School board members have accepted the “Return to Learn” plan created by administrators of the Newton Community School District and their subcommittees who fleshed out some of the finer details. However, there was one board member who didn’t feel comfortable voting for the plan, leading to a 6-1 outcome.

Donna Cook — the longest serving member of the current NCSD Board of Education roster — still wanted to voice her concerns about schools reopening during a pandemic, especially when case numbers in Iowa continue to trend upward. She also commended the district’s work for creating a plan.

"On the other hand, in my mind, I see a life-threatening illness that I just don't think I'm ready to put people at risk for — teachers or students," Cook said. "Maybe if we have another three months. I'm not discounting your planning at all. I understand you're following what the state is saying.

“But in good conscience, I’m not comfortable with it yet.”

Regardless of her objections, the school board’s majority vote secured the plan’s approval. The district can now apply the plan and prepare for the upcoming school year. The first day of school for Newton students is Aug. 25. Students will have four days of on-site learning and one day of remote learning.

At this point, Cook is not sure what would make her more comfortable. Perhaps, she said, if the community did not have “numbers surging.” As of Wednesday, July 29, about 4,372 people in Jasper County had been tested for COVID-19; 439 of which have tested positive, 324 recovered and 24 died from the virus.

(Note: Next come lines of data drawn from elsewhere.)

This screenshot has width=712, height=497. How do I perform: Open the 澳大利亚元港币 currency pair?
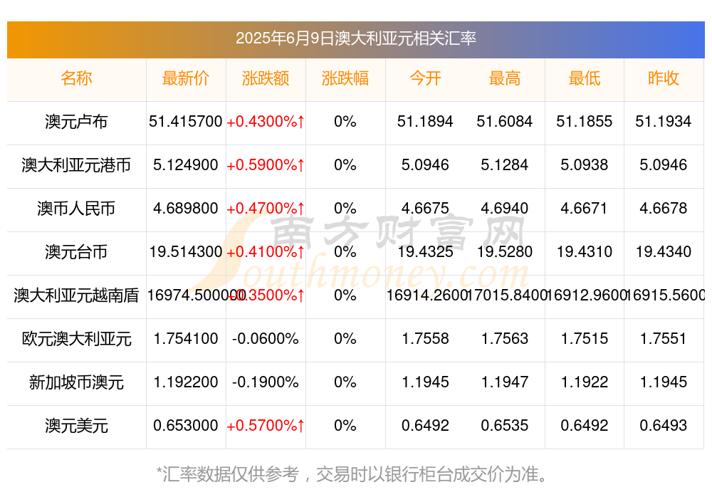[76, 165]
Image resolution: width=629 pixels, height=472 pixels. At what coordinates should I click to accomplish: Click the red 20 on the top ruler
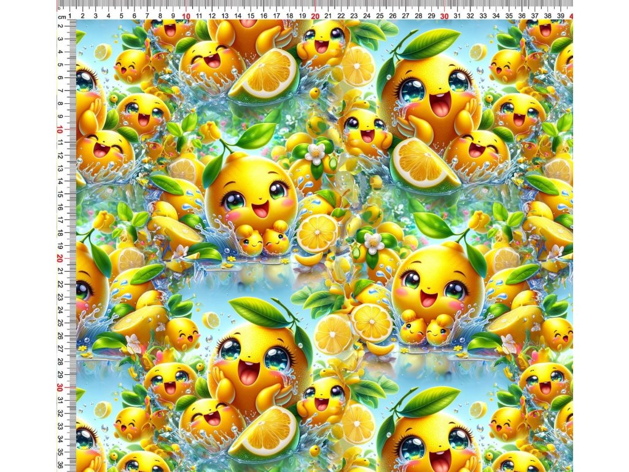click(x=315, y=15)
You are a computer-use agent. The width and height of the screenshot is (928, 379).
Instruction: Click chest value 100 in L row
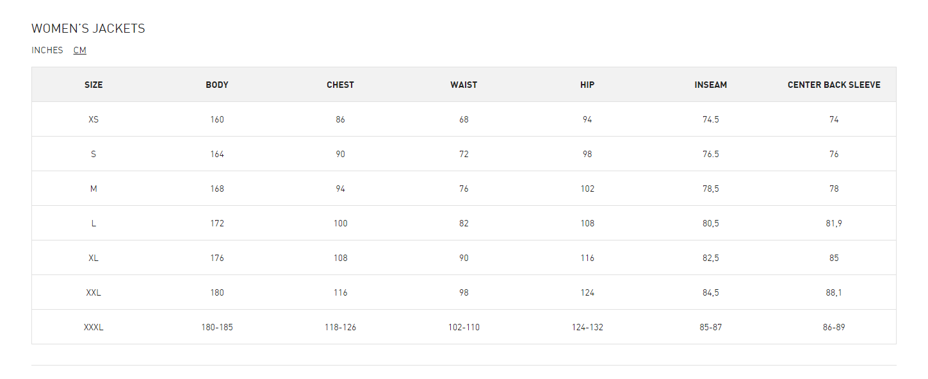[x=340, y=223]
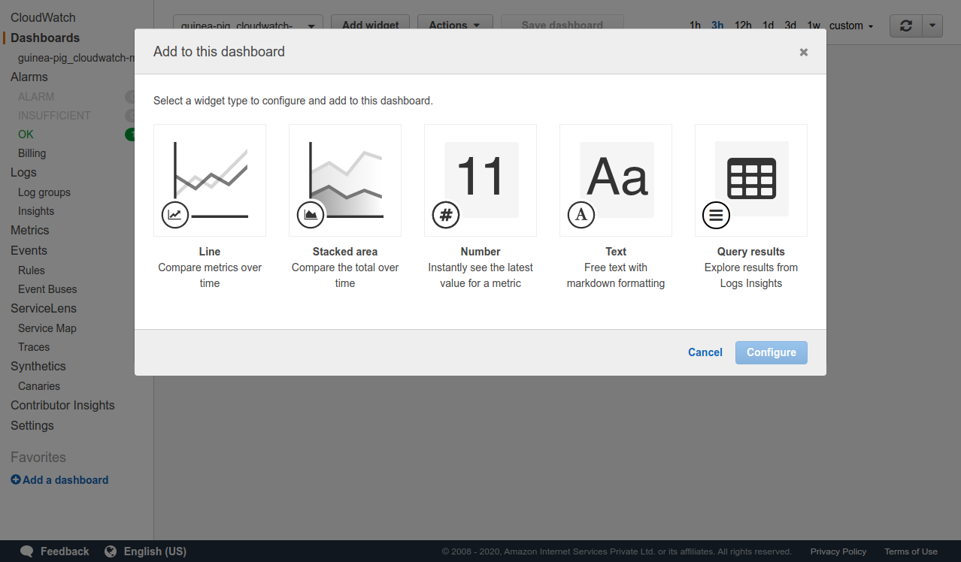Image resolution: width=961 pixels, height=562 pixels.
Task: Pick the Number widget icon
Action: click(x=481, y=180)
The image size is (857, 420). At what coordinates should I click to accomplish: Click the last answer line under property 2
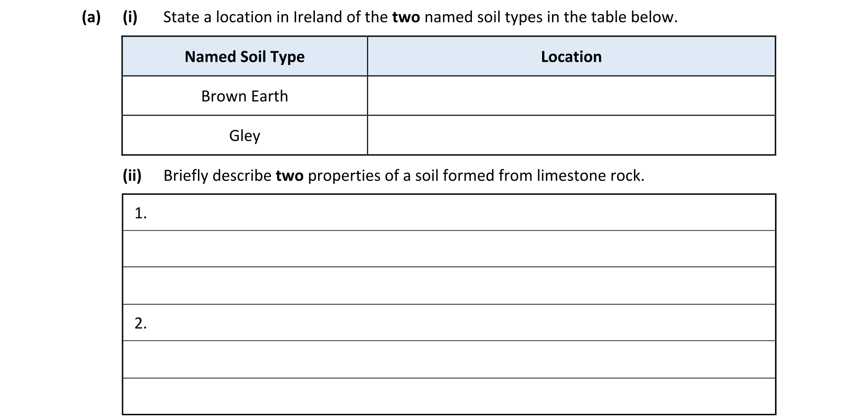449,396
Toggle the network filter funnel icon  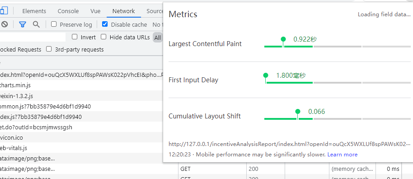pos(23,24)
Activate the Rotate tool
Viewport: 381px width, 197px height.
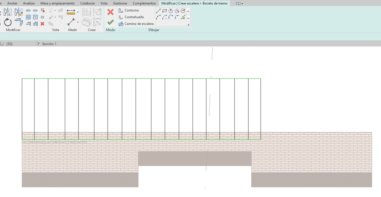pos(8,22)
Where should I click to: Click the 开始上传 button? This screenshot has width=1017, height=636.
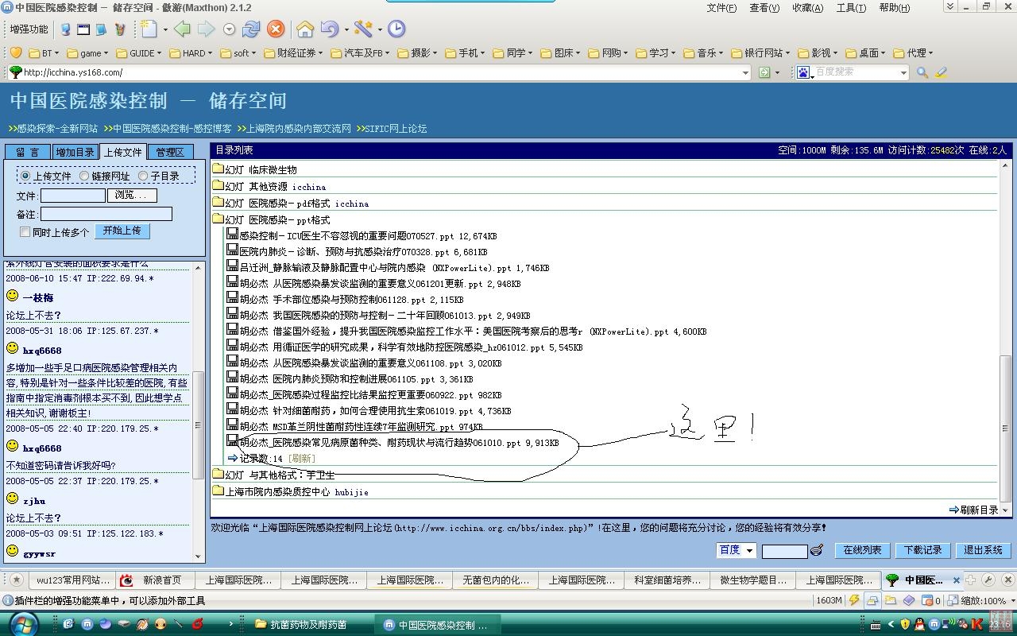[x=122, y=231]
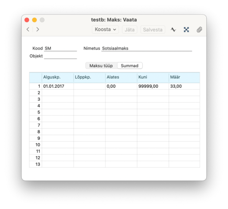The image size is (228, 209).
Task: Open the Koosta dropdown menu
Action: point(105,29)
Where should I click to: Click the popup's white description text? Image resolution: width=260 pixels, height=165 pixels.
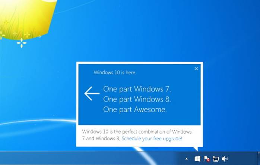(x=137, y=132)
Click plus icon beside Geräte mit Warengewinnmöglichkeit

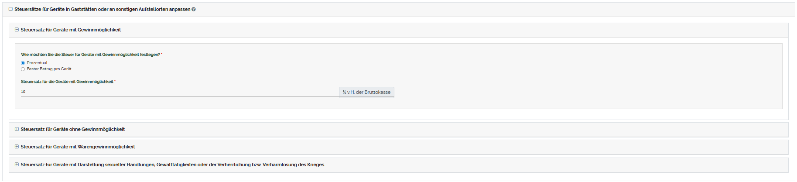pos(17,147)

Cook also referenced the recent COVID-19-related deaths at Newton Health Care Center. Based on the company’s website, about seven people in the long-term care facility have died. Cook claimed students from other, more populated states have died from COVID-19.

“I just can’t live with that,” Cook said. “I don’t want to put anybody at risk. I appreciate that we (have) concerns about social distancing and about substitutes. I think that’s going to be a real difficult area; the whole impact on instructional time with all of these constraints.

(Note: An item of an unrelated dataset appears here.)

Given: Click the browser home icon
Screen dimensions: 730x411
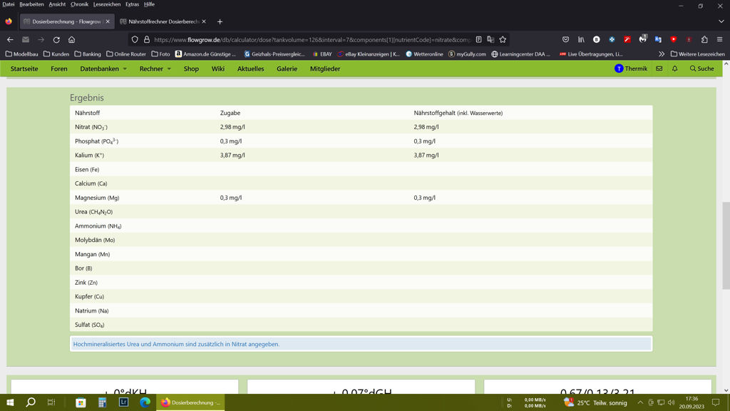Looking at the screenshot, I should pyautogui.click(x=71, y=40).
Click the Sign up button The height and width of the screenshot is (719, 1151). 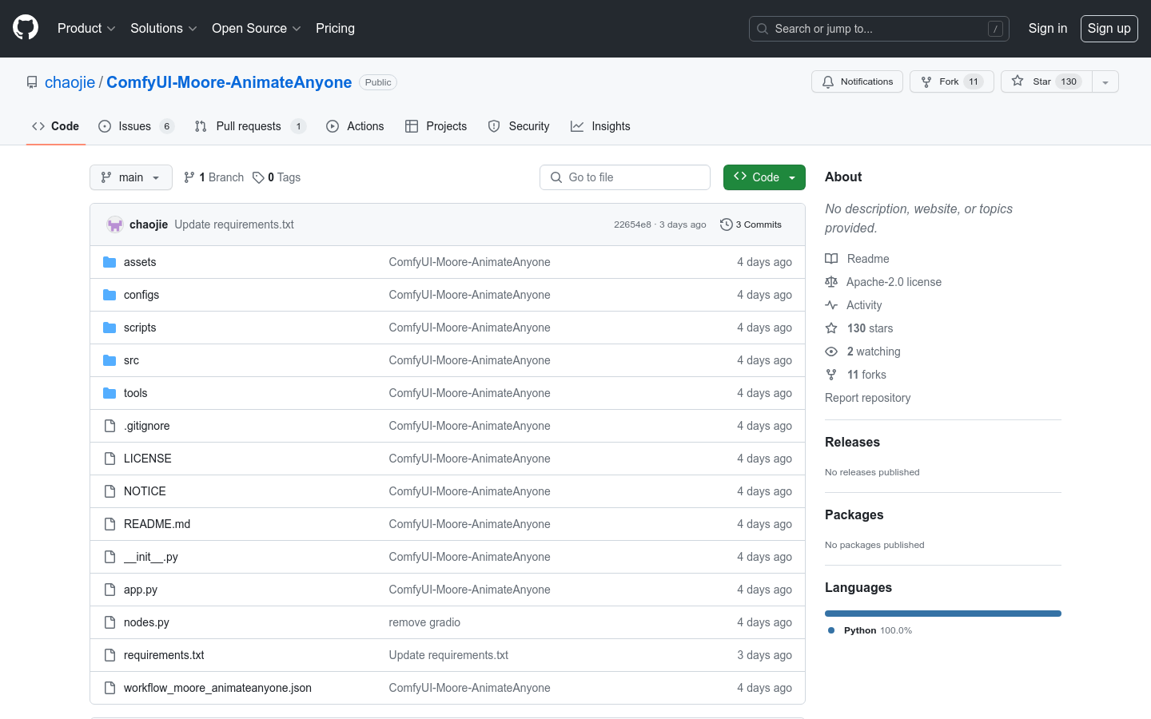point(1109,28)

“I’m hearing a lot of ‘as much as possible.’ But we can mitigate as much as possible but it’s still not safe in my view.”

Much of what was shared at the Monday, July 27, school board meeting was a rehash of information from a past town hall, in which subcommittee heads provided updated reports on social emotional needs of students, health and safety procedures and the introduction of a website to help families.

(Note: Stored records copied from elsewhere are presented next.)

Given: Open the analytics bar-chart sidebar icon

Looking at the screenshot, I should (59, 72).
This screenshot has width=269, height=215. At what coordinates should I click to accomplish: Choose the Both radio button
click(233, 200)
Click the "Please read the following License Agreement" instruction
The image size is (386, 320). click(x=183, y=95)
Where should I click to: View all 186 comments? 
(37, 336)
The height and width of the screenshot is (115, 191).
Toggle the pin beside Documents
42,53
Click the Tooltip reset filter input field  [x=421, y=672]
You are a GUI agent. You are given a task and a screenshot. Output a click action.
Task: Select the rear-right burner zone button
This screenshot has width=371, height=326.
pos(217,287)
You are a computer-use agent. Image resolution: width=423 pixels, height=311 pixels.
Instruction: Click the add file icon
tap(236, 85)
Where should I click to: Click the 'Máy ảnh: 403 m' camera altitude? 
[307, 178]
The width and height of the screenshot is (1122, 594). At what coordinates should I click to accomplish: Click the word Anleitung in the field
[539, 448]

Administrators launched this Google site on Tuesday, July 28, which can be reached at https://sites.google.com/newton.k12.ia.us/newtonreturntolearn/home. The site has extensive details regarding on-site and hybrid learning, remote learning, health and safety, transportation, equity, food services, etc.

NCSD Superintendent Tom Messinger said the last part of the plan — knowing when to close a building or the district in the event of an outbreak or quarantine — is something administrators cannot fully develop yet because they need further guidance from the state. For now, that remains a local decision.

Messinger said the quarantine period will look different for elementary and secondary education students. Administrators are being told that if a child in third grade tests positive everybody from that classroom, including the adults, gets quarantined for 14 days. Secondary campuses makes things more complicated.

“If (a high schooler) is in ninth-grade English — and you have second period algebra, third period biology and so on and so forth — if you have a positive case ... now every classroom you’ve been in and all of those staff members have the same 14-day quarantine,” Messinger said.

So it is possible that two positive cases of COVID-19 at the high school level can make force the district to cease operations at that building.